“You never know if you don’t go.” Isn’t that the truth?
All animals roam. In herds, the tendency is to go the way of the crowd. Certainly, this has some benefits. Still, sometimes, you have to just “take the back streets” and explore. This is a skill I learned most from dogs and cats. I don’t know which species goes on little explorations more (since they are both always looking to find new and exciting trouble! LOL), but they each have taught me that wonderful skill.

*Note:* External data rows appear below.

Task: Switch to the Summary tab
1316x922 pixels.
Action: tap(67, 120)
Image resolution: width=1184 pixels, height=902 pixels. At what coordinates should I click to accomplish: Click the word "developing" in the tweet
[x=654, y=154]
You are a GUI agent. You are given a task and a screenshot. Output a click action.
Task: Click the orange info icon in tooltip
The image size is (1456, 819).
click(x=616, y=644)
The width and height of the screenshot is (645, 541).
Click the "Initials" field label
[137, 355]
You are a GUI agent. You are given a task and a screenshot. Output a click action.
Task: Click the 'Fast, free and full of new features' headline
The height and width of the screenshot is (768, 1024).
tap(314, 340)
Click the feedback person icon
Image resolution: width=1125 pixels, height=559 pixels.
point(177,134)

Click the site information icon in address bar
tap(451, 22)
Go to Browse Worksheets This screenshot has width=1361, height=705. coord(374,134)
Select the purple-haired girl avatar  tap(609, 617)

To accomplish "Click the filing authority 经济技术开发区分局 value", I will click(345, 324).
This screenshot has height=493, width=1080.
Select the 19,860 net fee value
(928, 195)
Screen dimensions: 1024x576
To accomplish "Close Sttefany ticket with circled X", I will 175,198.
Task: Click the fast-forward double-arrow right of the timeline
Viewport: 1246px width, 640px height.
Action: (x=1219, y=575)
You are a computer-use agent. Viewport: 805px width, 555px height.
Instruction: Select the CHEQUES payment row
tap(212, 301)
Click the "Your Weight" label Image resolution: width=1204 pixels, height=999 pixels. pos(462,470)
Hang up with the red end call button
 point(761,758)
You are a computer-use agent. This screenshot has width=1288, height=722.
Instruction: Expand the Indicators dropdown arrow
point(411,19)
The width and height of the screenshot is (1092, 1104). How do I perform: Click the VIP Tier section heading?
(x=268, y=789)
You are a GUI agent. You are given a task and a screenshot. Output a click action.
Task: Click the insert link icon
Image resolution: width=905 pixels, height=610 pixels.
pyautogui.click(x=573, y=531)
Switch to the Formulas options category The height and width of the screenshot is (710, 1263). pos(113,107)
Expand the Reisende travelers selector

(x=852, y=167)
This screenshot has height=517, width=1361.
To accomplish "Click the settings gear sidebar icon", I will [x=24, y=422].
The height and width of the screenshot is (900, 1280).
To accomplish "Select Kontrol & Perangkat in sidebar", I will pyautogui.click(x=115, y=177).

Sometimes you just HAVE to get off the beaten path and find a new route. Animals have helped teach me to always be open to the “other” forks in the road, the little dirt path, or even the road that isn’t even there yet… Certainly, there have been some tough, rocky and unpleasant roads I have taken, but if I hadn’t taken those, thanks to my animals helping me to look that way, I would have missed out on the beautiful and amazing things that have come to me on the other side. The Road Not Taken, by Robert Frost, said it best:
“Two roads diverged in a yellow wood,
And sorry I could not travel both
And be one traveler, long I stood
And looked down one as far as I could
To where it bent in the undergrowth;
Then took the other, as just as fair,
And having perhaps the better claim,
Because it was grassy and wanted wear;
Though as for that the passing there
Had worn them really about the same,
And both that morning equally lay
In leaves no step had trodden black.
Oh, I kept the first for another day!
Yet knowing how way leads on to way,
I doubted if I should ever come back.
I shall be telling this with a sigh
Somewhere ages and ages hence:
Two roads diverged in a wood, and I—
I took the one less traveled by,
And that has made all the difference. ”
Thanks to my dogs and cats for teaching me this lesson. It sure has been fun so far…:-)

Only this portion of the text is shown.